#### TASK GOAL
I'd like every record written out again, exactly as it is.

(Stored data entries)

- - -

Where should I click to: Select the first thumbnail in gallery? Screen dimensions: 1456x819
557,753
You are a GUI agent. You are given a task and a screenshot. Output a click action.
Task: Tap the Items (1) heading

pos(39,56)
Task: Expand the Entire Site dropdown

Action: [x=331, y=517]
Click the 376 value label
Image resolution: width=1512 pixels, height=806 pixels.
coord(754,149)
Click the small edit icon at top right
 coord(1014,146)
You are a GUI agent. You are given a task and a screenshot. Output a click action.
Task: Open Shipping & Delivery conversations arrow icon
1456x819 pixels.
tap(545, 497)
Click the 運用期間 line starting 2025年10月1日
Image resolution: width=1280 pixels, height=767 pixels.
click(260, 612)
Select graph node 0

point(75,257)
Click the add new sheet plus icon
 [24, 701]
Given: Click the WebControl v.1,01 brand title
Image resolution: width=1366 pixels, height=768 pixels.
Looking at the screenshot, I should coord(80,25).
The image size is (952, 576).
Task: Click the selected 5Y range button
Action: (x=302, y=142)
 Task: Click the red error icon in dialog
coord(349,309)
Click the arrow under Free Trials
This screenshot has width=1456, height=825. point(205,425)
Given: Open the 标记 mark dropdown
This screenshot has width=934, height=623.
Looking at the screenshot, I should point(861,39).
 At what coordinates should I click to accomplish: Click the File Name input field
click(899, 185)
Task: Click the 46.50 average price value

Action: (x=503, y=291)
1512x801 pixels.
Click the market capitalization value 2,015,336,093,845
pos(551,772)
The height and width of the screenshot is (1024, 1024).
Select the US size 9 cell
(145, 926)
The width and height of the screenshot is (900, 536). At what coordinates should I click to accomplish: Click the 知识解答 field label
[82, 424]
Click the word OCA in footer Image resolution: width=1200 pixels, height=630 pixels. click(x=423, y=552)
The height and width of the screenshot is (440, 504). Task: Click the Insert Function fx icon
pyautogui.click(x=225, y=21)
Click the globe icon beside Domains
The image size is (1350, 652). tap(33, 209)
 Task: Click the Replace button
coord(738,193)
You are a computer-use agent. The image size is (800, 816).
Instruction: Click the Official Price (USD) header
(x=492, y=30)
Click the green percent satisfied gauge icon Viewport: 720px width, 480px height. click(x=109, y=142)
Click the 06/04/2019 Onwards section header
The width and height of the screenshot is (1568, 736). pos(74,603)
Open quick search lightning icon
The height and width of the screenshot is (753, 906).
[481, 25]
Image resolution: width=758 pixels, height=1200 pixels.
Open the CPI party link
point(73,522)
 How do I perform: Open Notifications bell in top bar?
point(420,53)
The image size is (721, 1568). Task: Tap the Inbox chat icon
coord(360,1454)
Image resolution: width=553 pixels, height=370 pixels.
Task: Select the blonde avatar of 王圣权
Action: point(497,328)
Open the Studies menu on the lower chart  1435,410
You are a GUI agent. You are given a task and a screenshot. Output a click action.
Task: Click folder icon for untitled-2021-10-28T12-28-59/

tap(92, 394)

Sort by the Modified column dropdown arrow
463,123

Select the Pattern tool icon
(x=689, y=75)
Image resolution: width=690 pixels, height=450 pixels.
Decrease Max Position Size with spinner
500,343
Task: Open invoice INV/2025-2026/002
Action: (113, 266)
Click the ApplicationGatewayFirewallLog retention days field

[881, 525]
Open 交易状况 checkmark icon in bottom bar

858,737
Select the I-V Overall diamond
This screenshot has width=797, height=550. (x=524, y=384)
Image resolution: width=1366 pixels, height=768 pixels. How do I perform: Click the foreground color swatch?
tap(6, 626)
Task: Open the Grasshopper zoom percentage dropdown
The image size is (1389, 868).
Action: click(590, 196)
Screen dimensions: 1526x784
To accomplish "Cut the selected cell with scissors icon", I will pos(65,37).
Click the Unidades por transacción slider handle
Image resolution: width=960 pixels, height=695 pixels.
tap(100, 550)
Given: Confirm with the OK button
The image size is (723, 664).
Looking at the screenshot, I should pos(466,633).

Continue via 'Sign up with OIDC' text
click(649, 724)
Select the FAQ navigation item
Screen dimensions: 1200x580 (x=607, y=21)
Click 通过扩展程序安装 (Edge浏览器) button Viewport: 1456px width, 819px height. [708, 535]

- - -

#### SOLUTION TO THIS PROBLEM
Where should I click to: Select the first thumbnail in gallery? Screen dimensions: 1456x819
557,753
You are a GUI agent. You are given a task and a screenshot. Output a click action.
Task: Tap the Items (1) heading

pos(39,56)
Task: Expand the Entire Site dropdown

Action: [x=331, y=517]
Click the 376 value label
Image resolution: width=1512 pixels, height=806 pixels.
coord(754,149)
Click the small edit icon at top right
 coord(1014,146)
You are a GUI agent. You are given a task and a screenshot. Output a click action.
Task: Open Shipping & Delivery conversations arrow icon
1456x819 pixels.
tap(545, 497)
Click the 運用期間 line starting 2025年10月1日
Image resolution: width=1280 pixels, height=767 pixels.
click(260, 612)
Select graph node 0

point(75,257)
Click the add new sheet plus icon
 [24, 701]
Given: Click the WebControl v.1,01 brand title
Image resolution: width=1366 pixels, height=768 pixels.
Looking at the screenshot, I should coord(80,25).
The image size is (952, 576).
Task: Click the selected 5Y range button
Action: (x=302, y=142)
 Task: Click the red error icon in dialog
coord(349,309)
Click the arrow under Free Trials
This screenshot has width=1456, height=825. point(205,425)
Given: Open the 标记 mark dropdown
This screenshot has width=934, height=623.
Looking at the screenshot, I should point(861,39).
 At what coordinates should I click to accomplish: Click the File Name input field
click(899, 185)
Task: Click the 46.50 average price value

Action: (x=503, y=291)
1512x801 pixels.
Click the market capitalization value 2,015,336,093,845
pos(551,772)
The height and width of the screenshot is (1024, 1024).
Select the US size 9 cell
(145, 926)
The width and height of the screenshot is (900, 536). At what coordinates should I click to accomplish: Click the 知识解答 field label
[82, 424]
Click the word OCA in footer Image resolution: width=1200 pixels, height=630 pixels. click(x=423, y=552)
The height and width of the screenshot is (440, 504). Task: Click the Insert Function fx icon
pyautogui.click(x=225, y=21)
Click the globe icon beside Domains
The image size is (1350, 652). tap(33, 209)
 Task: Click the Replace button
coord(738,193)
You are a computer-use agent. The image size is (800, 816).
Instruction: Click the Official Price (USD) header
(x=492, y=30)
Click the green percent satisfied gauge icon Viewport: 720px width, 480px height. click(x=109, y=142)
Click the 06/04/2019 Onwards section header
The width and height of the screenshot is (1568, 736). pos(74,603)
Open quick search lightning icon
The height and width of the screenshot is (753, 906).
[481, 25]
Image resolution: width=758 pixels, height=1200 pixels.
Open the CPI party link
point(73,522)
 How do I perform: Open Notifications bell in top bar?
point(420,53)
The image size is (721, 1568). Task: Tap the Inbox chat icon
coord(360,1454)
Image resolution: width=553 pixels, height=370 pixels.
Task: Select the blonde avatar of 王圣权
Action: point(497,328)
Open the Studies menu on the lower chart  1435,410
You are a GUI agent. You are given a task and a screenshot. Output a click action.
Task: Click folder icon for untitled-2021-10-28T12-28-59/

tap(92, 394)

Sort by the Modified column dropdown arrow
463,123

Select the Pattern tool icon
(x=689, y=75)
Image resolution: width=690 pixels, height=450 pixels.
Decrease Max Position Size with spinner
500,343
Task: Open invoice INV/2025-2026/002
Action: (113, 266)
Click the ApplicationGatewayFirewallLog retention days field

[881, 525]
Open 交易状况 checkmark icon in bottom bar

858,737
Select the I-V Overall diamond
This screenshot has width=797, height=550. (x=524, y=384)
Image resolution: width=1366 pixels, height=768 pixels. How do I perform: Click the foreground color swatch?
tap(6, 626)
Task: Open the Grasshopper zoom percentage dropdown
The image size is (1389, 868).
Action: click(590, 196)
Screen dimensions: 1526x784
To accomplish "Cut the selected cell with scissors icon", I will pos(65,37).
Click the Unidades por transacción slider handle
Image resolution: width=960 pixels, height=695 pixels.
tap(100, 550)
Given: Confirm with the OK button
The image size is (723, 664).
Looking at the screenshot, I should pos(466,633).

Continue via 'Sign up with OIDC' text
click(649, 724)
Select the FAQ navigation item
Screen dimensions: 1200x580 (x=607, y=21)
Click 通过扩展程序安装 (Edge浏览器) button Viewport: 1456px width, 819px height. [708, 535]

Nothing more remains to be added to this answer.